* _What you are asked to do_
Please state how many lines in the rows below contain the word "agent". Reply with the number alone.

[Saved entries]
________________________________________

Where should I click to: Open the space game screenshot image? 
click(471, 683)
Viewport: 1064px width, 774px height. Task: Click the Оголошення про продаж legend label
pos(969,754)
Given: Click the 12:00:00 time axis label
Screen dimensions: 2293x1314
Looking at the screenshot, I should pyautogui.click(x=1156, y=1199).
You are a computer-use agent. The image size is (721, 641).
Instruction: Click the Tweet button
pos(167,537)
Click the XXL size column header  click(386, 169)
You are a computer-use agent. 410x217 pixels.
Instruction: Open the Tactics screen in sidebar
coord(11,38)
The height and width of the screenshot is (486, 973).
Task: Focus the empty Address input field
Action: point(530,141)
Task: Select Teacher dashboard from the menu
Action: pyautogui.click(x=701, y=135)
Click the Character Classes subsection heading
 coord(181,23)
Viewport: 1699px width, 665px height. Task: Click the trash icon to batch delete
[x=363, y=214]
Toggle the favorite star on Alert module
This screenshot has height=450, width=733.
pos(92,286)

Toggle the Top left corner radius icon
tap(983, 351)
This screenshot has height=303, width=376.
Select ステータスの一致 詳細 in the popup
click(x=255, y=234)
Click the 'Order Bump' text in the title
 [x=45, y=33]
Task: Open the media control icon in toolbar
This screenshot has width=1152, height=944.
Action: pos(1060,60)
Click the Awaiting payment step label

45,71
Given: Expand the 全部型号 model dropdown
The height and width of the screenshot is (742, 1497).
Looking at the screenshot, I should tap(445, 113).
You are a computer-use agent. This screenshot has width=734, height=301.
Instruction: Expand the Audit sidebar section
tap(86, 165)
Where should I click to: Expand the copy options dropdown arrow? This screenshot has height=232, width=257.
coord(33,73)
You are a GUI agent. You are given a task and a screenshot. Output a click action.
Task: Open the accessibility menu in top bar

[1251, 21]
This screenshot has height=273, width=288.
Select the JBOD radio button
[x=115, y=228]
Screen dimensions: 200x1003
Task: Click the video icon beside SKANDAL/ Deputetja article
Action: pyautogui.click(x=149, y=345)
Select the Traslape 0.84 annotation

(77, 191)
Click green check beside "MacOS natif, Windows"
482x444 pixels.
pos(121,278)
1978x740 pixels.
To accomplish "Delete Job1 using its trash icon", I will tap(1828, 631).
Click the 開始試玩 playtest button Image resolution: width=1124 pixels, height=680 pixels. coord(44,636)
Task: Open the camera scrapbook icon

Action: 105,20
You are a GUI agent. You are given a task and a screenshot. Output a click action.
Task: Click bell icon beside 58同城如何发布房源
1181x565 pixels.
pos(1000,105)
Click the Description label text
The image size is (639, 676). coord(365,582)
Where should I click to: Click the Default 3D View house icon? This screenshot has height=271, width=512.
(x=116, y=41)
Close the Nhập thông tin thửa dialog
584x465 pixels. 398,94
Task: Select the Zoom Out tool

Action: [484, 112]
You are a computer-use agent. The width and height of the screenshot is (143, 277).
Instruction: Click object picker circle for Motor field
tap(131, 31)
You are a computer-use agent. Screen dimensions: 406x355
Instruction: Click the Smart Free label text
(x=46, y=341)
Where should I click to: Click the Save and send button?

________________________________________

* _Right answer_
7